• WORK TO BE COMPLETED:
All of the data below is to be output without alteration.

--- --- ---

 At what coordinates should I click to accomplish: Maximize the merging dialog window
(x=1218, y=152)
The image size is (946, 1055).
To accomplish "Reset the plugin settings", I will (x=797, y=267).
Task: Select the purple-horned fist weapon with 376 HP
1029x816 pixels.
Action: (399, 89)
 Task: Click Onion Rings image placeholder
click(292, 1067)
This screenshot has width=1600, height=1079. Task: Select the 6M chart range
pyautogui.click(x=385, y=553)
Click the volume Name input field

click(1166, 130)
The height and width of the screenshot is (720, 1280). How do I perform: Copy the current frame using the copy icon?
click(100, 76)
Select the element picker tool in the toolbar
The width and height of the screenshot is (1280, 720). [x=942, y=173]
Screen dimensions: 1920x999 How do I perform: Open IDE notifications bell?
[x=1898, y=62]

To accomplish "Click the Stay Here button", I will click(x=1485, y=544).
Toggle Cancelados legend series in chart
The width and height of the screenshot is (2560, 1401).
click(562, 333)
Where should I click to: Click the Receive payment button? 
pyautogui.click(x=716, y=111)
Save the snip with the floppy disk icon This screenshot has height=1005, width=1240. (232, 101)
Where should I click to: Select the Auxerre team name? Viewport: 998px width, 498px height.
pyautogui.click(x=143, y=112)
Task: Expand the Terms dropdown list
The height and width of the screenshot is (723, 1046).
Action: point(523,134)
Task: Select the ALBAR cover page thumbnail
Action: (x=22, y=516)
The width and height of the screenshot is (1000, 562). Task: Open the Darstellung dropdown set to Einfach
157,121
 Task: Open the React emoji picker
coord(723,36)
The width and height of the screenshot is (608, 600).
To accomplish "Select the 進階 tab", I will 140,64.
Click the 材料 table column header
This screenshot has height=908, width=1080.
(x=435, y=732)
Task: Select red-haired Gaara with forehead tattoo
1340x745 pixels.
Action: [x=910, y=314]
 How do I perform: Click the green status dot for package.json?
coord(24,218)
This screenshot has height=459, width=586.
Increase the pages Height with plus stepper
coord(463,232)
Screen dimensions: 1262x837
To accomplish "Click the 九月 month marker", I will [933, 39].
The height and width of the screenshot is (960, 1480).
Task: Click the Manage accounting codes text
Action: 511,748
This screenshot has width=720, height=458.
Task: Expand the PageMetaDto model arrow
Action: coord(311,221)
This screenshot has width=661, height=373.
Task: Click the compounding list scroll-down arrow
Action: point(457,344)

--- --- ---

• RESPONSE TO THE TASK:
 At what coordinates should I click to accomplish: Maximize the merging dialog window
(x=1218, y=152)
The image size is (946, 1055).
To accomplish "Reset the plugin settings", I will (x=797, y=267).
Task: Select the purple-horned fist weapon with 376 HP
1029x816 pixels.
Action: (399, 89)
 Task: Click Onion Rings image placeholder
click(292, 1067)
This screenshot has width=1600, height=1079. Task: Select the 6M chart range
pyautogui.click(x=385, y=553)
Click the volume Name input field

click(1166, 130)
The height and width of the screenshot is (720, 1280). How do I perform: Copy the current frame using the copy icon?
click(100, 76)
Select the element picker tool in the toolbar
The width and height of the screenshot is (1280, 720). [x=942, y=173]
Screen dimensions: 1920x999 How do I perform: Open IDE notifications bell?
[x=1898, y=62]

To accomplish "Click the Stay Here button", I will click(x=1485, y=544).
Toggle Cancelados legend series in chart
The width and height of the screenshot is (2560, 1401).
click(562, 333)
Where should I click to: Click the Receive payment button? 
pyautogui.click(x=716, y=111)
Save the snip with the floppy disk icon This screenshot has height=1005, width=1240. (232, 101)
Where should I click to: Select the Auxerre team name? Viewport: 998px width, 498px height.
pyautogui.click(x=143, y=112)
Task: Expand the Terms dropdown list
The height and width of the screenshot is (723, 1046).
Action: point(523,134)
Task: Select the ALBAR cover page thumbnail
Action: (x=22, y=516)
The width and height of the screenshot is (1000, 562). Task: Open the Darstellung dropdown set to Einfach
157,121
 Task: Open the React emoji picker
coord(723,36)
The width and height of the screenshot is (608, 600).
To accomplish "Select the 進階 tab", I will 140,64.
Click the 材料 table column header
This screenshot has height=908, width=1080.
(x=435, y=732)
Task: Select red-haired Gaara with forehead tattoo
1340x745 pixels.
Action: [x=910, y=314]
 How do I perform: Click the green status dot for package.json?
coord(24,218)
This screenshot has height=459, width=586.
Increase the pages Height with plus stepper
coord(463,232)
Screen dimensions: 1262x837
To accomplish "Click the 九月 month marker", I will [933, 39].
The height and width of the screenshot is (960, 1480).
Task: Click the Manage accounting codes text
Action: 511,748
This screenshot has width=720, height=458.
Task: Expand the PageMetaDto model arrow
Action: coord(311,221)
This screenshot has width=661, height=373.
Task: Click the compounding list scroll-down arrow
Action: point(457,344)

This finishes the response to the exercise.